Configure the project and prepare your environment
You need to run the sample app on a physical device with an A12 processor or later, running iOS 14.
Some Vision algorithms require a stable scene with a fixed camera position and stationary background. To analyze your own gameplay, mount your iOS device to a tripod and keep it fixed on the field of play. Alternatively, try the app by downloading and analyzing a prerecorded video of a bean bag toss player in action.
Analyze the field of play
Before gameplay can begin, the app analyzes the scene to find the location of the gameboard. It detects its location by using an instance of VNCoreMLRequest to run inference on a custom object-detection model created using Create ML. The app has a model trained using photos of gameboards, taken from various angles and distances, in both indoor and outdoor environments. To further improve the model’s accuracy, the training included images with people in the frame, and bean bags on and around the board. The app performs the request and retrieves its top observation to find the gameboard’s bounding rectangle.
Next, the app performs a VNDetectContoursRequest to detect the contours of the gameboard’s edges and uses them to determine the normalized pixel dimensions of the board, and the location of the hole. Because the app previously calculated the bounding rectangle of the detected board, it sets the bounding rectangle as the request’s region of interest, which helps the request significantly reduce noise and improve performance. Because the app knows the real-world size of the gameboard, it accurately determines the pixel dimensions of the field of play.
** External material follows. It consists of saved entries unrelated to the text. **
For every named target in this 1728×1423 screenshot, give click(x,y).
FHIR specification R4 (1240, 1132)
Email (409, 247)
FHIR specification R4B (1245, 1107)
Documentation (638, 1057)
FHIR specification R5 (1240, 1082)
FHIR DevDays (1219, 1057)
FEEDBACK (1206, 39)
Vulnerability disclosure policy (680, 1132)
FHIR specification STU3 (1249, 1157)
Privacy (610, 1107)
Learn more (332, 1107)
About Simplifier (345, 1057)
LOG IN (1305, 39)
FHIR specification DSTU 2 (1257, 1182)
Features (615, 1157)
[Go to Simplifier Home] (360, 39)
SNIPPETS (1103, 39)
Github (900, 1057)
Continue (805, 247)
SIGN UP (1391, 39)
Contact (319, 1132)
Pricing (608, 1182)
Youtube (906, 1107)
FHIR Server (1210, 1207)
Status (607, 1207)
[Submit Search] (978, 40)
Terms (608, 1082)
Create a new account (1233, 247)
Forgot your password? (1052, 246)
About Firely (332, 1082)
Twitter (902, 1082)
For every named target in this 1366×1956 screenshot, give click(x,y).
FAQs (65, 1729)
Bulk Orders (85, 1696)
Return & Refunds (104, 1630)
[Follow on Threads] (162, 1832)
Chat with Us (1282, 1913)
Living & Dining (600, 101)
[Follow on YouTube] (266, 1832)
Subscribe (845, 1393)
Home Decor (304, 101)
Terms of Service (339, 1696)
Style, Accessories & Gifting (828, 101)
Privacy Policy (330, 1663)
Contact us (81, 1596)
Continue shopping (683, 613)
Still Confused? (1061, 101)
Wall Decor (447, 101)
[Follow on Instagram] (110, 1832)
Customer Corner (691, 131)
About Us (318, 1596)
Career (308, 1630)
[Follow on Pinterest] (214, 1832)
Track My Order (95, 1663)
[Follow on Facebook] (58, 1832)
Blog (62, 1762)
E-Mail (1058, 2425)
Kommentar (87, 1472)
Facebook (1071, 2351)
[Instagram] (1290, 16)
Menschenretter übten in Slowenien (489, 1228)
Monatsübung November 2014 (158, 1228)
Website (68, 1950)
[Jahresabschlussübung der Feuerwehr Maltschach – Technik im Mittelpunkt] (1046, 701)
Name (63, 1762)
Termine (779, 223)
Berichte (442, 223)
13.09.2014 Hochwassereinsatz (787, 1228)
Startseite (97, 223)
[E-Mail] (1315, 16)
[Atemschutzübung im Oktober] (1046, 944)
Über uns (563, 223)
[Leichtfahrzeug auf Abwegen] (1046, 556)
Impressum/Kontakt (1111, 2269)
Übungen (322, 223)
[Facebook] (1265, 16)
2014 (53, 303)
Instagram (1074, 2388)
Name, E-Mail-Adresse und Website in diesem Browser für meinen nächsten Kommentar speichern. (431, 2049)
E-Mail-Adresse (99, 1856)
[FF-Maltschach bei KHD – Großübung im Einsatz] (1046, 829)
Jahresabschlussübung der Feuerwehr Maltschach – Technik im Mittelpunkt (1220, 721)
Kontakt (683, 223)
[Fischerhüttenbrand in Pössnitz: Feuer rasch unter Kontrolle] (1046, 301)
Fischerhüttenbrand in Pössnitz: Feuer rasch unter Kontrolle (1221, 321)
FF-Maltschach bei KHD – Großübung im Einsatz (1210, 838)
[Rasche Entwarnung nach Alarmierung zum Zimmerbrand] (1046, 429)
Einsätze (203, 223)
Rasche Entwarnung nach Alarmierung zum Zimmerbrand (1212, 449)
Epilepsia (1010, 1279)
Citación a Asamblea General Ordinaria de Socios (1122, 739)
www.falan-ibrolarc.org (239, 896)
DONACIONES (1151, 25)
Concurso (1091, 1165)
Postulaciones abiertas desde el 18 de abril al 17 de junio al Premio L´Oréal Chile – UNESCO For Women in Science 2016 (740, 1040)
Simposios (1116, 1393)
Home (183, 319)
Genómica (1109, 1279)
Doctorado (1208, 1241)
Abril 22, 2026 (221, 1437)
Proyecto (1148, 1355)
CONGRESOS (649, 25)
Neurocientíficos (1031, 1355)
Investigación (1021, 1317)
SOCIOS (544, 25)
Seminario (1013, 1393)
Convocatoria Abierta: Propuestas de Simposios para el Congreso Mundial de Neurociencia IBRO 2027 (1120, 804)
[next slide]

To learn more about about contour detection, see the WWDC20 session 10673: Explore Computer Vision APIs.
Determine scene stability
Some Vision algorithms require a stable scene to produce accurate results. To determine scene stability, the app uses VNTranslationalImageRegistrationRequest, a request that compares two images to calculate the x-axis and y-axis shift between them. The app analyzes video frames until the shift reaches a minimum difference threshold, at which point the app considers the scene stable.
Identify the player
With the field of play established, the app is ready to start the game when a player enters the scene. To detect a player entering the frame, the app performs VNDetectHumanBodyPoseRequest, a request available in iOS 14, that detects key body points of the face, torso, arms, and legs. The app performs this request on each video frame, and uses the data points it produces to draw a bounding box around the player. The app also uses the detected body points to determine the throw type.
For more information about using human body-pose detection, see Detecting Human Body Poses in Images and the WWDC20 session 10653: Detect Body and Hand Pose with Vision.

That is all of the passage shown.